---- DATA IN THIS EXERCISE

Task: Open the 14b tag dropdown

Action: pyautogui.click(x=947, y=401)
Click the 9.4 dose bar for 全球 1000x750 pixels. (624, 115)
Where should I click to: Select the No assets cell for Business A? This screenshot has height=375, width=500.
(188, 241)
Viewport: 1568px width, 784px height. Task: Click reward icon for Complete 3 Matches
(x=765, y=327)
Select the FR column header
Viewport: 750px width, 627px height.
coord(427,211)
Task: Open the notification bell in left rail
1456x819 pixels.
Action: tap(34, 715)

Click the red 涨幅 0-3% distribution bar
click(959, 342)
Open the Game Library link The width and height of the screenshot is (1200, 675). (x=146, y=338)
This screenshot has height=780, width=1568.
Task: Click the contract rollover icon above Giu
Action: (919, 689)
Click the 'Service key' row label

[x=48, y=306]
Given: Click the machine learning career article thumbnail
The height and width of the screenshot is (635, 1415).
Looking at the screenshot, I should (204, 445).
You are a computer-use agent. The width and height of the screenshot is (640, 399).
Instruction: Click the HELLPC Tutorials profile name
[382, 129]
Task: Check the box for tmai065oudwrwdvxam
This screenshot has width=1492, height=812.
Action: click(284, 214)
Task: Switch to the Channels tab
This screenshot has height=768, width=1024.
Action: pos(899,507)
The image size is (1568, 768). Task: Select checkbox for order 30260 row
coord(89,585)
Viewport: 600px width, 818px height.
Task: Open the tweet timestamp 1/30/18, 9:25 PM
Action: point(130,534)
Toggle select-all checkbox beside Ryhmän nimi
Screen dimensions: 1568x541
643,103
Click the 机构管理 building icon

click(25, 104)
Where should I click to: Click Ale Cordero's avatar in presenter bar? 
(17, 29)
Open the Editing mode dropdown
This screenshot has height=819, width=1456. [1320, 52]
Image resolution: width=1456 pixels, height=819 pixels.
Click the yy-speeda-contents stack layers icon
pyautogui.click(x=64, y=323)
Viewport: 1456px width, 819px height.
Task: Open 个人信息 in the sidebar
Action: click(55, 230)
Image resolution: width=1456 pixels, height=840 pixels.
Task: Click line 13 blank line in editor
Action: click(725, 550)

--------

PROBLEM:
Rewrite the listing above as a numbered list, one entry per line and without the blank lines.

RESPONSE TO THIS TASK:
1. Task: Open the 14b tag dropdown
2. Action: pyautogui.click(x=947, y=401)
3. Click the 9.4 dose bar for 全球 1000x750 pixels. (624, 115)
4. Where should I click to: Select the No assets cell for Business A? This screenshot has height=375, width=500.
5. (188, 241)
6. Viewport: 1568px width, 784px height. Task: Click reward icon for Complete 3 Matches
7. (x=765, y=327)
8. Select the FR column header
9. Viewport: 750px width, 627px height.
10. coord(427,211)
11. Task: Open the notification bell in left rail
12. 1456x819 pixels.
13. Action: tap(34, 715)
14. Click the red 涨幅 0-3% distribution bar
15. click(959, 342)
16. Open the Game Library link The width and height of the screenshot is (1200, 675). (x=146, y=338)
17. This screenshot has height=780, width=1568.
18. Task: Click the contract rollover icon above Giu
19. Action: (919, 689)
20. Click the 'Service key' row label
21. [x=48, y=306]
22. Given: Click the machine learning career article thumbnail
23. The height and width of the screenshot is (635, 1415).
24. Looking at the screenshot, I should (204, 445).
25. You are a computer-use agent. The width and height of the screenshot is (640, 399).
26. Instruction: Click the HELLPC Tutorials profile name
27. [382, 129]
28. Task: Check the box for tmai065oudwrwdvxam
29. This screenshot has width=1492, height=812.
30. Action: click(284, 214)
31. Task: Switch to the Channels tab
32. This screenshot has height=768, width=1024.
33. Action: pos(899,507)
34. The image size is (1568, 768). Task: Select checkbox for order 30260 row
35. coord(89,585)
36. Viewport: 600px width, 818px height.
37. Task: Open the tweet timestamp 1/30/18, 9:25 PM
38. Action: point(130,534)
39. Toggle select-all checkbox beside Ryhmän nimi
40. Screen dimensions: 1568x541
41. 643,103
42. Click the 机构管理 building icon
43. click(25, 104)
44. Where should I click to: Click Ale Cordero's avatar in presenter bar? 
45. (17, 29)
46. Open the Editing mode dropdown
47. This screenshot has height=819, width=1456. [1320, 52]
48. Image resolution: width=1456 pixels, height=819 pixels.
49. Click the yy-speeda-contents stack layers icon
50. pyautogui.click(x=64, y=323)
51. Viewport: 1456px width, 819px height.
52. Task: Open 个人信息 in the sidebar
53. Action: click(55, 230)
54. Image resolution: width=1456 pixels, height=840 pixels.
55. Task: Click line 13 blank line in editor
56. Action: click(725, 550)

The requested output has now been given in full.